▼

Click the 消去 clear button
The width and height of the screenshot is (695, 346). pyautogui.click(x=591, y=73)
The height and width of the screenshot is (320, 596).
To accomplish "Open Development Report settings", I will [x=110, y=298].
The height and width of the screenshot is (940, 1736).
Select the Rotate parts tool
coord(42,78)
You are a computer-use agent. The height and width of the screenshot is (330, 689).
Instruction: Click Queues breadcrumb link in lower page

▲

• [What you will do]: Set out the lines above as a numbered list, skipping any blank lines.

• [Task response]:
1. Click the 消去 clear button
2. The width and height of the screenshot is (695, 346). pyautogui.click(x=591, y=73)
3. The height and width of the screenshot is (320, 596).
4. To accomplish "Open Development Report settings", I will [x=110, y=298].
5. The height and width of the screenshot is (940, 1736).
6. Select the Rotate parts tool
7. coord(42,78)
8. You are a computer-use agent. The height and width of the screenshot is (330, 689).
9. Instruction: Click Queues breadcrumb link in lower page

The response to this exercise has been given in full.